• [TASK BRIEF] Check every line below for the string "highlighted". Copy the ones that have it.

• [MATERIAL FOR THE TASK]
§
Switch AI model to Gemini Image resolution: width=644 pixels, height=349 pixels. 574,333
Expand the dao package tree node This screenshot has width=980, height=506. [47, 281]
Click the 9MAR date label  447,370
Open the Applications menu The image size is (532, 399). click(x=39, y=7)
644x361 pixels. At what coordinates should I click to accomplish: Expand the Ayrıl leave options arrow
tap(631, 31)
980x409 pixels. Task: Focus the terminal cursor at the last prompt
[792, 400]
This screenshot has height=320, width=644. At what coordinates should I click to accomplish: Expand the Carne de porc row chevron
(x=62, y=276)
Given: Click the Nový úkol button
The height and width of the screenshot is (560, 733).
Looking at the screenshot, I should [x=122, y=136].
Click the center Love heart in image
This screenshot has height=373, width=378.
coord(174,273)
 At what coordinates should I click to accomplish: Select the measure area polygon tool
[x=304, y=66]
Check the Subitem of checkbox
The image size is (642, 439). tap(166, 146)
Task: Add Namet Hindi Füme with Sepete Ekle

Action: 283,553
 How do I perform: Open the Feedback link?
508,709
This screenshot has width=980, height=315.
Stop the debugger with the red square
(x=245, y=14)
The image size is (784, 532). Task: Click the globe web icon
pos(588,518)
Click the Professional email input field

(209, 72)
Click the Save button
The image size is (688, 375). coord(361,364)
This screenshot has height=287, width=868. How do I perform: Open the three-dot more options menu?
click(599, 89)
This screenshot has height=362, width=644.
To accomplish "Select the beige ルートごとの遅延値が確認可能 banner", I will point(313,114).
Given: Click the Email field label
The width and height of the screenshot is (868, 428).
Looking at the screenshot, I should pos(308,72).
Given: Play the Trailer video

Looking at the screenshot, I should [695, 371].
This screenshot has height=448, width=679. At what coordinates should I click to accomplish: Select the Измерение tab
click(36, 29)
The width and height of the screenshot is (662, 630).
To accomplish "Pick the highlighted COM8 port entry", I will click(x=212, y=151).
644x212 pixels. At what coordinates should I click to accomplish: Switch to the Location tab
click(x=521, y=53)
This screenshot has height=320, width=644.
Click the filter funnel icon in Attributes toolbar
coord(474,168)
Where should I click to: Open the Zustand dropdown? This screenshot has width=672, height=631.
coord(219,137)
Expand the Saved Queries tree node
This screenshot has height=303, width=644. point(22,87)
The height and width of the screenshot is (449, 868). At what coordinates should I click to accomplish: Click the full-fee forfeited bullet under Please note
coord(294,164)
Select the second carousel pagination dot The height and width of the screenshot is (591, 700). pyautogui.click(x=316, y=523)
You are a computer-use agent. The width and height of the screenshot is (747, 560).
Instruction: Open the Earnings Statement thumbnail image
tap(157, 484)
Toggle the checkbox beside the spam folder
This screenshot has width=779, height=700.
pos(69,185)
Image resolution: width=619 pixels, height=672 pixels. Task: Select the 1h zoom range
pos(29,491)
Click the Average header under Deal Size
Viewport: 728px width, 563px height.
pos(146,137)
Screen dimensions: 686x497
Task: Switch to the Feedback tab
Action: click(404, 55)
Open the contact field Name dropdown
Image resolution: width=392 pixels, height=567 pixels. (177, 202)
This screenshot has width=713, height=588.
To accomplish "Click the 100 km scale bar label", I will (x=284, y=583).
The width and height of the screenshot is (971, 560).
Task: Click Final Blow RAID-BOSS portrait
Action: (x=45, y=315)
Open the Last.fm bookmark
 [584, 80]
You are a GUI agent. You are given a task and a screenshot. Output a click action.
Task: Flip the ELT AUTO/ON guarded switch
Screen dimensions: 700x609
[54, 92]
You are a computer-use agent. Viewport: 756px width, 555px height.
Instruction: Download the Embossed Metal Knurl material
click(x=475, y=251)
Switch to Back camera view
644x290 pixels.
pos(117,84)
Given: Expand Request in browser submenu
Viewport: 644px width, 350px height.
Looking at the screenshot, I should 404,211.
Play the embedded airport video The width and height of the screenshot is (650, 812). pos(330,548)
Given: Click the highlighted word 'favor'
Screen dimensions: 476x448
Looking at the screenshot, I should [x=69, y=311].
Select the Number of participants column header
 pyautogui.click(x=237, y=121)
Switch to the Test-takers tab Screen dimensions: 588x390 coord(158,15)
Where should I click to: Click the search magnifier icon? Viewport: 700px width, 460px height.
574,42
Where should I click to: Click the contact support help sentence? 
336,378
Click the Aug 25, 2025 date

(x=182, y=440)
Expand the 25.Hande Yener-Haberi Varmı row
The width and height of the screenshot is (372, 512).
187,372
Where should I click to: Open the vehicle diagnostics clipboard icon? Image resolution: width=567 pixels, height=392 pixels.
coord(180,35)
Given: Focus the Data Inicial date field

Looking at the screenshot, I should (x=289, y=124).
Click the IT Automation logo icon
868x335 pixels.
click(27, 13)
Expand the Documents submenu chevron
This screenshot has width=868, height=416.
§
• [TASK OUTPUT]
To accomplish "Pick the highlighted COM8 port entry", I will click(x=212, y=151).
Given: Click the highlighted word 'favor'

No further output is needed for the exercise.